▶ _Work task_: Report how many lines in the data include the string "computer", and add nothing else.

▶ _Input records_:
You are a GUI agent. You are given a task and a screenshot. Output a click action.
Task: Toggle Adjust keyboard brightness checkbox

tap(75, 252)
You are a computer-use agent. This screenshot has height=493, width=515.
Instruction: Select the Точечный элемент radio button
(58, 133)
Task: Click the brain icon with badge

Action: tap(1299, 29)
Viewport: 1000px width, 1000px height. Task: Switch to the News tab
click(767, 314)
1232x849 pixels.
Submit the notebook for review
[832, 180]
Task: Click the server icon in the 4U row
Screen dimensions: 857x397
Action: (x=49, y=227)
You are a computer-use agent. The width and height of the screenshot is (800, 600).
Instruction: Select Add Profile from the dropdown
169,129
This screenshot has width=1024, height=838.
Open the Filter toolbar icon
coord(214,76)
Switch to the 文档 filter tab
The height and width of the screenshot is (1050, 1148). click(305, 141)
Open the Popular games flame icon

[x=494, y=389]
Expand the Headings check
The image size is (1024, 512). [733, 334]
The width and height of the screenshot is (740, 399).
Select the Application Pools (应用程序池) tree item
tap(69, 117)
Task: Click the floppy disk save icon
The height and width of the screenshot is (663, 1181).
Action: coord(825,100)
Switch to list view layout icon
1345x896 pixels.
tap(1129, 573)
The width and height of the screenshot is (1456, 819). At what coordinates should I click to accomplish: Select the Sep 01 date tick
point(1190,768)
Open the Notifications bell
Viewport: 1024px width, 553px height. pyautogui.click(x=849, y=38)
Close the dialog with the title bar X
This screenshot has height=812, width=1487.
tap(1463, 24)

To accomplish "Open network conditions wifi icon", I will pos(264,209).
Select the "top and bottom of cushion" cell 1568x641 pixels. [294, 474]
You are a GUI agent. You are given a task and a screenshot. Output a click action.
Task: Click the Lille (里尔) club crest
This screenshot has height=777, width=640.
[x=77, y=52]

▶ _Written reply_: 2